Ces obligations sont inscrites dans la loi "Climat et Résilience" du 22 août dernier qui définir un logement "énergétiquement décent" lorsque sa consommation est inférieure à 450 kWh par mètre carré et par an.
"Que va faire un bailleur privé de son bien classé G ? s'interroge, sur son compte Twitter, Vincent Aulnay, du collectif ParisvsBnB. "Cela va contribuer à accentuer la crise du logement. Et du point de vue écologique, certaines études tendent à souligner que le comportement des touristes occupant un logement est loin d'être vertueux. Ils ont tendance à être moins regardants et à consommer plus d'eau et d'électricité".
SENAT 14/04/2022 : @Ecologie_Gouv interpelé sur les passoires énergétique #airbnb P.2031
— Vincent Aulnay (@vincent_aulnay) May 2, 2022
Que va faire un bailleur privé avec son bien classé G?
il ne fera pas de travaux de reno, et va louer en #airbnb
et ça, nos politiques l'ont pas compris !https://t.co/EHO3WwO7bH
Chez les hôteliers, déjà fortement agacés par la concurrence des locations saisonnières, cette "distorsion" risque de faire de nombreuses vagues; car les hôtels sont durement soumis aux obligations de rénovation énergétiques qui, dans leur cas, se montent à plusieurs dizaines (voire centaines) de milliers d'euros à chaque fois ...

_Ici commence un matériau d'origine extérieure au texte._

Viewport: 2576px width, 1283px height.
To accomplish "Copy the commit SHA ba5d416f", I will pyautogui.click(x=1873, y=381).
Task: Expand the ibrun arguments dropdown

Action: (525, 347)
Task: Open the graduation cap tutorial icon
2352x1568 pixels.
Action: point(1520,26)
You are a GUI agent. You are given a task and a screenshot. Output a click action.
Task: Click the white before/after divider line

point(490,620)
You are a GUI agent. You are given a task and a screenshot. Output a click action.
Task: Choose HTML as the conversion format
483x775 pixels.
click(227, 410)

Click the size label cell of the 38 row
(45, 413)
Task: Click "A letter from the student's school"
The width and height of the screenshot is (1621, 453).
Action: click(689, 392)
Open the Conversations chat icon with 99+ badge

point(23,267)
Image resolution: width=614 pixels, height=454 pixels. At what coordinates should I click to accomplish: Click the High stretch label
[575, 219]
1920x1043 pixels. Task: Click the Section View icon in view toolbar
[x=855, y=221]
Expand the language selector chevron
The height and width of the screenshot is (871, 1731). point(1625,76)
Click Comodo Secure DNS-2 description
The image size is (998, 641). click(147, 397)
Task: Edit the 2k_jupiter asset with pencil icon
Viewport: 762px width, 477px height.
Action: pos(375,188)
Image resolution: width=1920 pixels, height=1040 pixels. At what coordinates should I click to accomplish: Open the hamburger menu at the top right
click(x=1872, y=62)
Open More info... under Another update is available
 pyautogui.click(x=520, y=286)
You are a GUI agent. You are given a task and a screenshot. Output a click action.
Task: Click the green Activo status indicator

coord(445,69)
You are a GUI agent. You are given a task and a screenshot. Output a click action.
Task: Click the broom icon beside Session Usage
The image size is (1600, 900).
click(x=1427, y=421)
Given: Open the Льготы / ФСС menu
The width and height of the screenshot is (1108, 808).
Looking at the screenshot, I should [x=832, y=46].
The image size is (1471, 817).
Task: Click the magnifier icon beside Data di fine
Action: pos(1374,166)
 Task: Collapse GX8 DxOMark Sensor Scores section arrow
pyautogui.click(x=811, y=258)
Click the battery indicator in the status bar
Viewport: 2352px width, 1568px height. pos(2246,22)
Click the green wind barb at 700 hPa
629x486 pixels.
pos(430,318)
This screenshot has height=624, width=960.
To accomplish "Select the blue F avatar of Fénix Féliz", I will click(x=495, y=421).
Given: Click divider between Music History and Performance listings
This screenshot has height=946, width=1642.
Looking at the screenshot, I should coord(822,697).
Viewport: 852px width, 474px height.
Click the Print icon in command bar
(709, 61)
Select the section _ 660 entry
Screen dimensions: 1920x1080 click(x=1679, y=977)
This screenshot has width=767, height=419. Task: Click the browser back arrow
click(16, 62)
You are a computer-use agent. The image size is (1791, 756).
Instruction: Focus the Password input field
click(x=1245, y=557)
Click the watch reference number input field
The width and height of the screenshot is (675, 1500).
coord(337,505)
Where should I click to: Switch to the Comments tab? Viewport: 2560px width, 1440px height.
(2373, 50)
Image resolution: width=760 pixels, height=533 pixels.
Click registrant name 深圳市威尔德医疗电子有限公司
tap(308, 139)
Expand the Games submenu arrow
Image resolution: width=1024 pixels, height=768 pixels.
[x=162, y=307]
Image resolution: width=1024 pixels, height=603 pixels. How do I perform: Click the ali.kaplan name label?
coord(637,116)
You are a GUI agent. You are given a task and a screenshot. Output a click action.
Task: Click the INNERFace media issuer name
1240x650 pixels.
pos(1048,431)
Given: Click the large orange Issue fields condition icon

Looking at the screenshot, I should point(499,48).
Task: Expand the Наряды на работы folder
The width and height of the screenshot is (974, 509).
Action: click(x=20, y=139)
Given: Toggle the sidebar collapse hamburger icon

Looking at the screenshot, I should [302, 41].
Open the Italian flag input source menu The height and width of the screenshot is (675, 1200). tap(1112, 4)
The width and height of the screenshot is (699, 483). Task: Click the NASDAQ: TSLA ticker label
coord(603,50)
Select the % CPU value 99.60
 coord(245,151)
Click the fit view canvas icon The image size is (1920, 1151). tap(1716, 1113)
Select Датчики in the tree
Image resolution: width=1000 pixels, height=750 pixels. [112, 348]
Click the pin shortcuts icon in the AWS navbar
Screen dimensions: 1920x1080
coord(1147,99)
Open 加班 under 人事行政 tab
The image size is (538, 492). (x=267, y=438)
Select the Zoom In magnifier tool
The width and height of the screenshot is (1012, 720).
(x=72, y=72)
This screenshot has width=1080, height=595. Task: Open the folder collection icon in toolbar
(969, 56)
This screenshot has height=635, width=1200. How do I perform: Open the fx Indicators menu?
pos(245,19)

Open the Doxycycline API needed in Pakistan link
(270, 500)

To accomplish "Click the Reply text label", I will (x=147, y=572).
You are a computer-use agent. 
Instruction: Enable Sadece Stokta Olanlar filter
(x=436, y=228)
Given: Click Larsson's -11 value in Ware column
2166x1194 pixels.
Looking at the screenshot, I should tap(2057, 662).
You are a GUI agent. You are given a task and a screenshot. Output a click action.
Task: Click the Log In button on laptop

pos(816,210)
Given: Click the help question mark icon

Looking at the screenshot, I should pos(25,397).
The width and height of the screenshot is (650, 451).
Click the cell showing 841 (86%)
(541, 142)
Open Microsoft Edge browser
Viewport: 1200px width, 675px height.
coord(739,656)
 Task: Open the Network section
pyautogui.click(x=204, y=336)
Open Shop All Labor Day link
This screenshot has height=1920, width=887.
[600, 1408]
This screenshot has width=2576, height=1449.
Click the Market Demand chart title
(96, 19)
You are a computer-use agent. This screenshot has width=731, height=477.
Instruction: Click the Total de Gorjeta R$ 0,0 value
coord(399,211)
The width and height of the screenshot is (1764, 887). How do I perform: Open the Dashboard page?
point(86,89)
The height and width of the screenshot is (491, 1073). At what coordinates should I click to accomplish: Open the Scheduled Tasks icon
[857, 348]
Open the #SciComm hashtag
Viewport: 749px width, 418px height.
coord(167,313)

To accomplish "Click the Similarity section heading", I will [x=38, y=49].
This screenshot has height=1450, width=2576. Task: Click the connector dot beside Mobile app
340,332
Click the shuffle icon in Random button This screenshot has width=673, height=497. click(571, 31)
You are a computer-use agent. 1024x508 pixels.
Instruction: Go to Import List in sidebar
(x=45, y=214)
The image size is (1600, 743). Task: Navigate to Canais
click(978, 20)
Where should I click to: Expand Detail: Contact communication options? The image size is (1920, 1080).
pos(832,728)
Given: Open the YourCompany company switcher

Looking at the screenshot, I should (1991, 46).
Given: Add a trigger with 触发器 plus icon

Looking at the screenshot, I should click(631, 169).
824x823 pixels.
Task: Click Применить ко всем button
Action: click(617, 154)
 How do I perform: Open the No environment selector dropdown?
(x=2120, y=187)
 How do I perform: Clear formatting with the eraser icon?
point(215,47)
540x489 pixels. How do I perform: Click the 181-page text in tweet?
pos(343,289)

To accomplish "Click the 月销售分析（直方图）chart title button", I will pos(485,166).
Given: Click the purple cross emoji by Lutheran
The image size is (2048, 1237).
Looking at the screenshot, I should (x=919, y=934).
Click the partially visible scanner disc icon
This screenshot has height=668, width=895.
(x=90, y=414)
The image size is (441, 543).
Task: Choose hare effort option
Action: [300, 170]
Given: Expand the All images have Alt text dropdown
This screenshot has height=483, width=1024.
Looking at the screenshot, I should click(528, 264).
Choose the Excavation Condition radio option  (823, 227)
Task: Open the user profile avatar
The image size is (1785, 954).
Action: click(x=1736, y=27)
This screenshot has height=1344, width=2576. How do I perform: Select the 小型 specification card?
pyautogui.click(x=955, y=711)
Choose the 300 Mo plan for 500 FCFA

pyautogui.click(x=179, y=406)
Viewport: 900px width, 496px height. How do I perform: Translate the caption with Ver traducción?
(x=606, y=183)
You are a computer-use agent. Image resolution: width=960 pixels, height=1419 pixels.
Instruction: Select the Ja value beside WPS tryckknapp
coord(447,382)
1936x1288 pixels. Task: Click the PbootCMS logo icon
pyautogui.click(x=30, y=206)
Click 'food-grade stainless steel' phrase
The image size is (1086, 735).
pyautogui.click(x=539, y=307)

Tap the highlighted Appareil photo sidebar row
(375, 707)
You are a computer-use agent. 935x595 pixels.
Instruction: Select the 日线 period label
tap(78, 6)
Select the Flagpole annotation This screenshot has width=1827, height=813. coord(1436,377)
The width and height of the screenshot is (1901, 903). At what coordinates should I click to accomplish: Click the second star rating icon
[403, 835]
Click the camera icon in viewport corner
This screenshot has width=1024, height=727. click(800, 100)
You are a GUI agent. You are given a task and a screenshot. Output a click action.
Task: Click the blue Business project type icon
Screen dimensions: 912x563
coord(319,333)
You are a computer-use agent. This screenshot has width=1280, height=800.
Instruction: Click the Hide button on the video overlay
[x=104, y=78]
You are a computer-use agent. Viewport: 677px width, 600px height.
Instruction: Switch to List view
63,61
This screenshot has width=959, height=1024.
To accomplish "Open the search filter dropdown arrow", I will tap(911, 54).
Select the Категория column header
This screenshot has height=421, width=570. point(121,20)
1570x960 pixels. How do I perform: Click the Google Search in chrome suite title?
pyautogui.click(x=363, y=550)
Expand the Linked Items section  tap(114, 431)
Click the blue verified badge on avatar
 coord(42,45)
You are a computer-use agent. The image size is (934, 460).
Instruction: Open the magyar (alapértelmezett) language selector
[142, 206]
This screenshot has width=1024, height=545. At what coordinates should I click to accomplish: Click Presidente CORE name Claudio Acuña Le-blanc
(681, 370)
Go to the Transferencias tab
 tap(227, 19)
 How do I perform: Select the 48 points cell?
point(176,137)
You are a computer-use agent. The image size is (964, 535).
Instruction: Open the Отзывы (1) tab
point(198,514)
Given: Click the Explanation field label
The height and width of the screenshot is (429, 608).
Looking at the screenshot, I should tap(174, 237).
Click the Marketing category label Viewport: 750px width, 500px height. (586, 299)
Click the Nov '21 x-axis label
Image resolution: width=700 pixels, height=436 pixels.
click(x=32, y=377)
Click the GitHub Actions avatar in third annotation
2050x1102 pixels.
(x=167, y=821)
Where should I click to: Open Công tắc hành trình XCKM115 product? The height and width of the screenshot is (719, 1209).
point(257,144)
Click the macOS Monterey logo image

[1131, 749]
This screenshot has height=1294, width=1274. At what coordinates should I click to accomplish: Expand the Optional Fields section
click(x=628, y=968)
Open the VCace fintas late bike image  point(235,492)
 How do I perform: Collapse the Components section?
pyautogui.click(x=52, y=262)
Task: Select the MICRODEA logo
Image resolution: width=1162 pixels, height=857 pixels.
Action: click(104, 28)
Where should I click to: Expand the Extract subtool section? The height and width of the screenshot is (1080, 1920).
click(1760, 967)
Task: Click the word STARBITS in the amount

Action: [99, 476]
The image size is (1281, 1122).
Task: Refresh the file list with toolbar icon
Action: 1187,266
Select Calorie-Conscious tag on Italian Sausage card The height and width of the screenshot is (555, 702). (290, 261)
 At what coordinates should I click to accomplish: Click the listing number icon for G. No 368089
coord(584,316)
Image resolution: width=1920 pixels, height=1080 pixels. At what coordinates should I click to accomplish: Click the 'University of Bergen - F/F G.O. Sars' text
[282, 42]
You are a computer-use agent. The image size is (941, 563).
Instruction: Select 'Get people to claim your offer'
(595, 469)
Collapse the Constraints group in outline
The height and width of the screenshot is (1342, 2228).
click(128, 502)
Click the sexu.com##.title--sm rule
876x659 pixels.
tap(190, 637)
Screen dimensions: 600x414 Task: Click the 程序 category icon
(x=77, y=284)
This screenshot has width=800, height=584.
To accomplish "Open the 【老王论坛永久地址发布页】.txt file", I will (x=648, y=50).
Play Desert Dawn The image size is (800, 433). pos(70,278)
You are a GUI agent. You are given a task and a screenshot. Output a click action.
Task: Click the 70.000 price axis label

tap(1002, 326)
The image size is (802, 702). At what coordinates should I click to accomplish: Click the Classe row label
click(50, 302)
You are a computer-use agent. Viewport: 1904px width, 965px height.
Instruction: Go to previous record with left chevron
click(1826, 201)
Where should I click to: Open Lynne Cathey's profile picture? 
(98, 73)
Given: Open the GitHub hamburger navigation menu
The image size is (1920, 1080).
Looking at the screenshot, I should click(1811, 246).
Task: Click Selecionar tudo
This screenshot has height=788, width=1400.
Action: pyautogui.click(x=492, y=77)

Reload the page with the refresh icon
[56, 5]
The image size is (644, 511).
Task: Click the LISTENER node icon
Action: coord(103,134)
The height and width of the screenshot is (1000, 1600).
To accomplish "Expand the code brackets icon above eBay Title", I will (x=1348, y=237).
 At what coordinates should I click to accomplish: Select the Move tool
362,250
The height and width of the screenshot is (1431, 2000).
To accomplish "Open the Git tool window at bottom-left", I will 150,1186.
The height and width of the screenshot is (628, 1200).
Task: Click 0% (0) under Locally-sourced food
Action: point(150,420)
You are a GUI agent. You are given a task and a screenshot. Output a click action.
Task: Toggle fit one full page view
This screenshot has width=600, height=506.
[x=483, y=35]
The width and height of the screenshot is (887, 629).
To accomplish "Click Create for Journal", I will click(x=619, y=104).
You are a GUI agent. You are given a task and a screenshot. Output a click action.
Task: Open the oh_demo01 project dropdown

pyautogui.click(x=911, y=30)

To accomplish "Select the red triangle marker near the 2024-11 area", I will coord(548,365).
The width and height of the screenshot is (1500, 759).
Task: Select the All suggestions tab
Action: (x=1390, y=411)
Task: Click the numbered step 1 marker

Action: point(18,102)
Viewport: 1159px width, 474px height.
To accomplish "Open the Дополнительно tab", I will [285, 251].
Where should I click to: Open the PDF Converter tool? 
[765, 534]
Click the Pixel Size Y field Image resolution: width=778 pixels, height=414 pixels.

La fronde risque donc d'être sévère - entre les associations de bailleurs, les pros de l'immobilier et les anti-locations saisonnières - mais aussi les candidats à tendance "écolo" pour lesquels ce genre de situation relève de la discrimination et du contre-effet recherché ... Pas sûr, non plus, que certains pros du tourisme voient d'un bon oeil l'arrivée massive de nouveaux concurrents sur un marché déjà fortement saturé ou jugent comme non-discrimantes les obligations des uns et les non-obligations des autres ?..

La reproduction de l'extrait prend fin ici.